Divinités mythologiques

1725

statues

plâtre ou carton-pâte ; [h : 2,5 à 6 m selon les figures]

Rome, place Navone, machine pyrotechnique pour le feu d'artifice tiré le 4 octobre 1725 en l'honneur du mariage de Louis XV

perdu

œuvres en rapport :

Machine pyrotechnique pour les noces de Louis XV

1725

Machine pyrotechnique pour les noces de Louis XV

1725

estampe anonyme

Machina artificiale rappresentante il Monte Olimpo con le Nozze di Cupido e Psiche allusiva a quelle delle Maesta Cristianissime di Luigi XV e di Maria principessa di Polonia fatta ardere in Roma il dì 4 ottobre dall'E.mo e R.mo Sig.re Card. di Polignac, ministro di Francia l'anno 1725

estampe anonyme

Machina artifiziale rappresentante il Monte Olimpo con le Nozze di Cupido e Psiche allusiva a quelle delle Maesta Cristianissime di Luigi XV e di Maria rè e regina di Francia nel an. 1725

eau-forte ; H : 0,532 m ; L : 0,316 m

Rome, Museo di Roma, inv. G.S. 245.

eau-forte ; H : 0,343 m ; L : 0,242 m

Rome, Museo di Roma, inv. G.S. 244.

            La participation de Pierre de L'Estache avec Edme Bouchardon et Lambert-Sigisbert Adam au décor de la machine pyrotechnique élevée place Navone, lors des fêtes qu'organisa le cardinal de Polignac en l'honneur du mariage de Louis XV, repose sur une mention du Diario de Francesco Valesio. Ce dernier nota en date du 22 septembre 1725 qu'avait été commencée la pose du décor sur la machine de bois construite par Filippo Creuli d'après le projet de Pier Leone Ghezzi. Le 26, il indiqua que l'œuvre était terminée depuis le matin et précisa à propos des statues « figure fatte e dipinte con bellissima simetria e con l'opera ed assistenza di giovani scultori della Accademia di Francia », information qui peut être considérée exacte compte tenu de l'amitié qui liait Valesio à Ghezzi.

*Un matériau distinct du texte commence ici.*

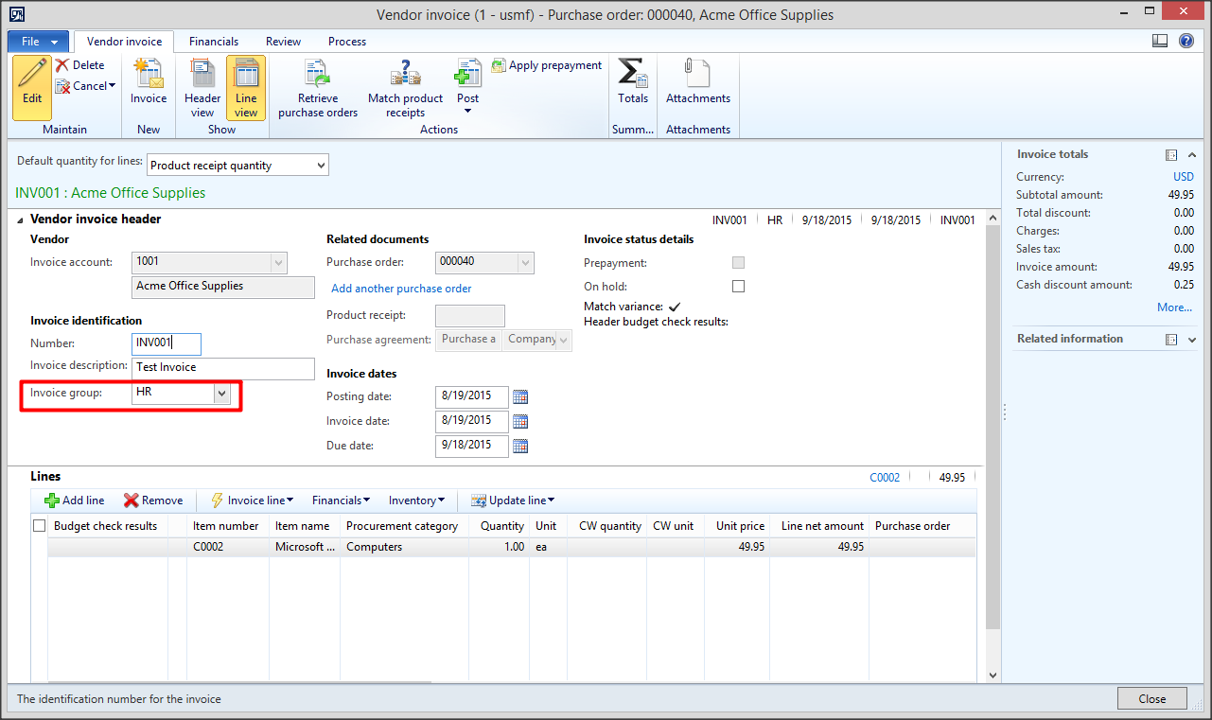Click the Invoice description input field
Viewport: 1212px width, 720px height.
tap(223, 368)
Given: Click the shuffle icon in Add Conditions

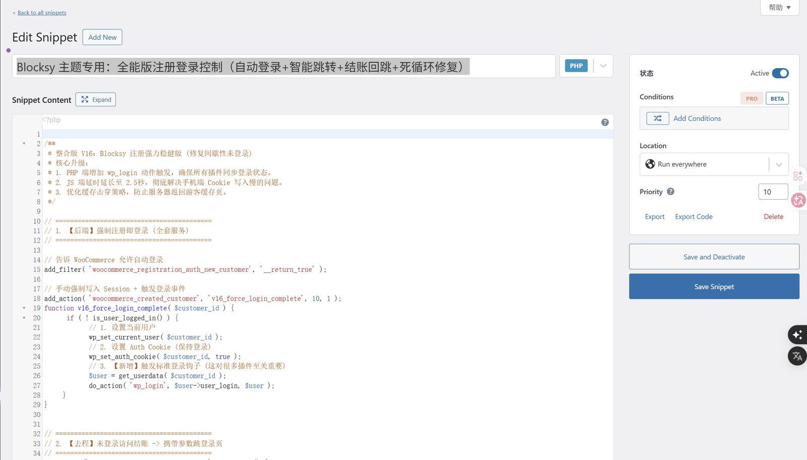Looking at the screenshot, I should 658,119.
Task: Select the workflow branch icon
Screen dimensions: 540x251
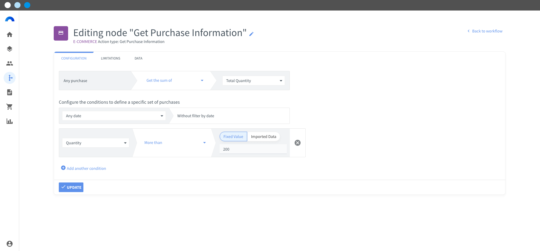Action: (x=10, y=78)
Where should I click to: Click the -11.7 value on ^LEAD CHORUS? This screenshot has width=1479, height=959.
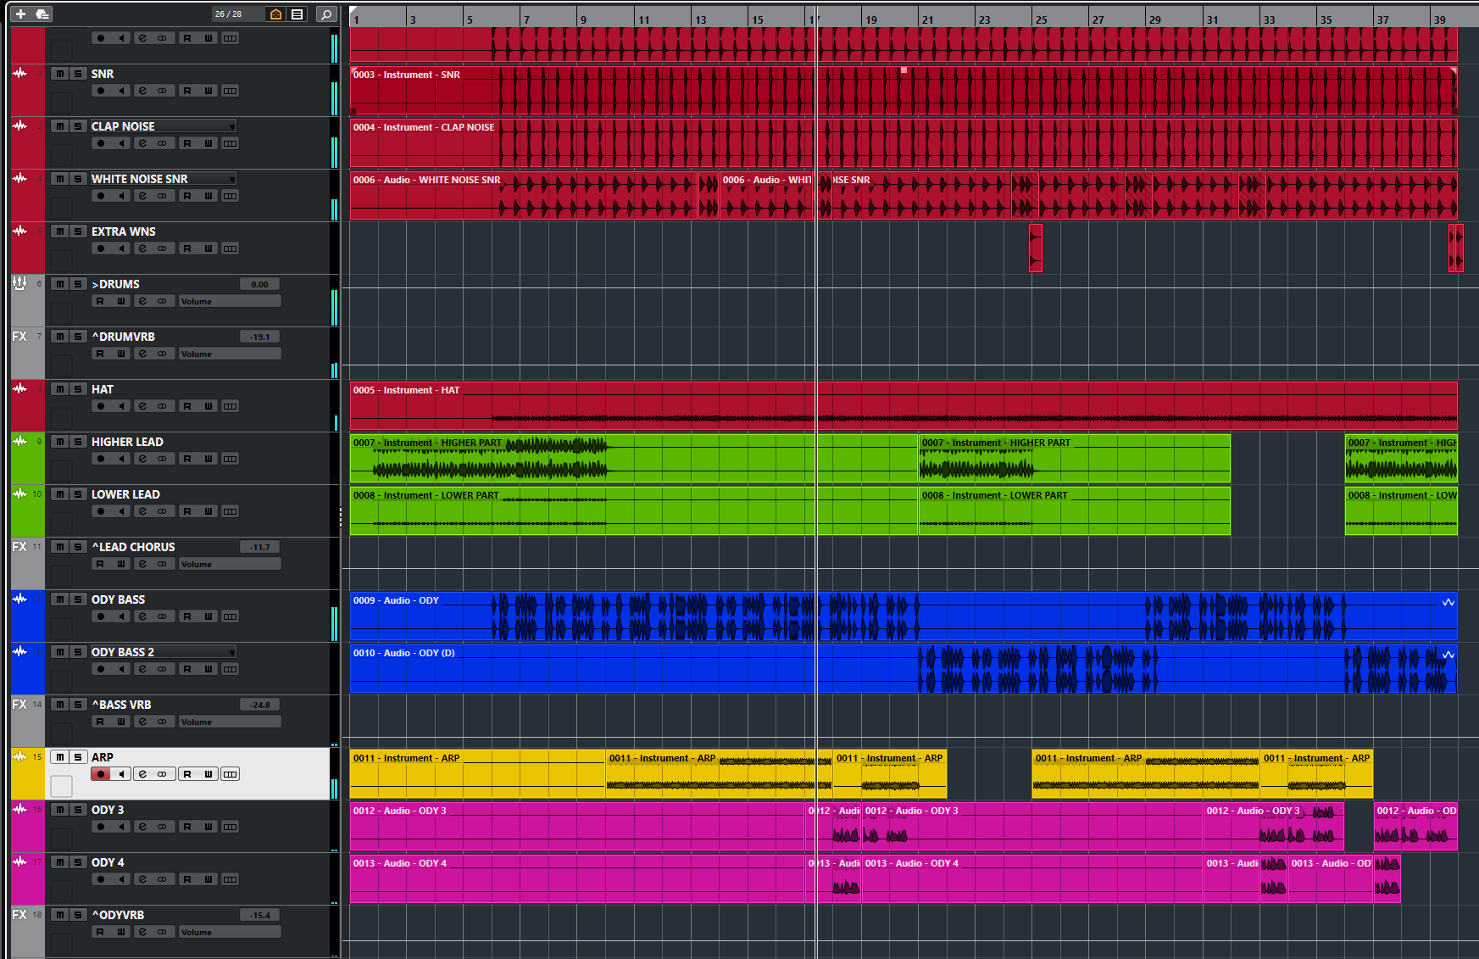pos(259,547)
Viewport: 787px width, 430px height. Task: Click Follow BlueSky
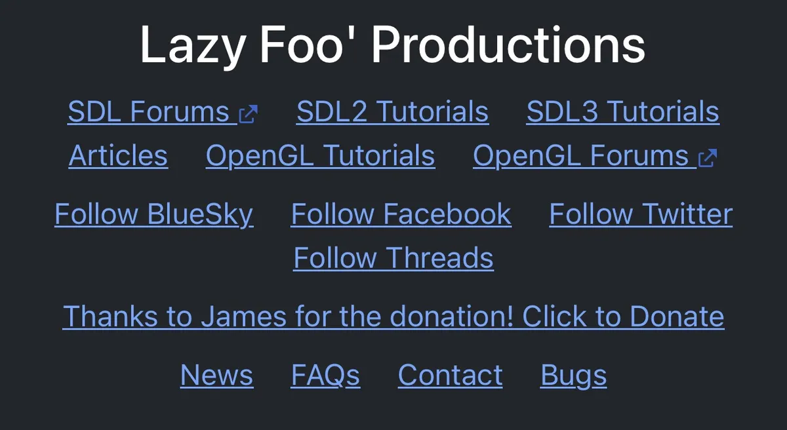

            Le cardinal de Polignac, dès la première année de son ambassade à Rome, ne perdit pas l'occasion d'éblouir les Italiens en célébrant avec une grande pompe dans la Ville éternelle les noces de Louis XV et Marie Leczszynska. Outre les festivités organisées dans la cour de son palais Altemps, aménagée pour les circonstances en une extravagante scène de théâtre, un énorme feu d'artifice, selon la tradition romaine, fut organisé place Navone. L'ambassadeur de France s’était rapidement lié d’amitié à Rome avec Pier Leone Ghezzi, qui était peintre de la Chambre Apostolique depuis 1708, mais également caricaturiste, dessinateur d'antiques, numismate et collectionneur (Lo Bianco, 1985, Martinelli, 1990, Lo Bianco, 1999). Le cardinal de Polignac chargea ainsi le célèbre artiste de concevoir la gigantesque machine pyrotechnique qui fut construite par Filippo Creuli, alors architecte de la Congrégation de Saint-Louis-des-Français (Contardi, Curcio, 1991, p. 346).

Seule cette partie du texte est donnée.